Earlier we hypothesized that the disparity of loan amount between genders may have to do with their interest in specific activities. Let's do a split violin plot to see if that is the case
f, ax = plt.subplots(figsize=(9, 6))
# Change color palette
sns.set_palette("Spectral")
# Add a title
ax.set_title('Distribution of Loans given by Kiva, by Activity and Gender')
# Format y-axis ticks
fmt = '${x:,.0f}'
tick = mtick.StrMethodFormatter(fmt)
ax.yaxis.set_major_formatter(tick)
sns.violinplot(data=kiva, x='activity', y='loan_amount', hue='gender', split=True)

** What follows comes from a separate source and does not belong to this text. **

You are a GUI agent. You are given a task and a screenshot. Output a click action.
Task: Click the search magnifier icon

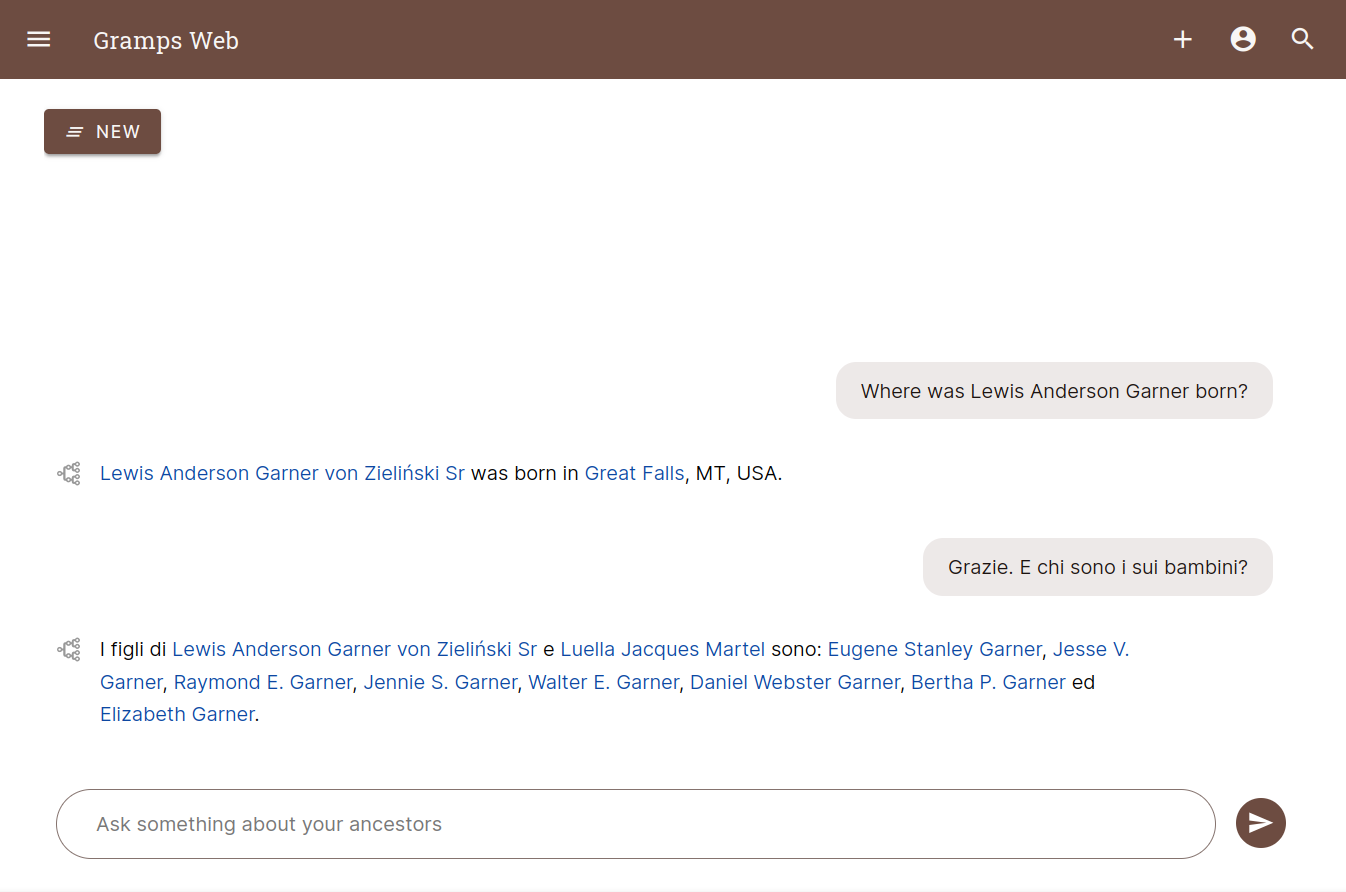(1302, 39)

We see that while some of the variation in loan amounts is correlated with the activity (farming tending to recieve the largest), there is definitely disparity between loan amounts by gender within a given activity (women recieving significantly less). We conclude that Kiva should continue to seek the source of this disparity and address it.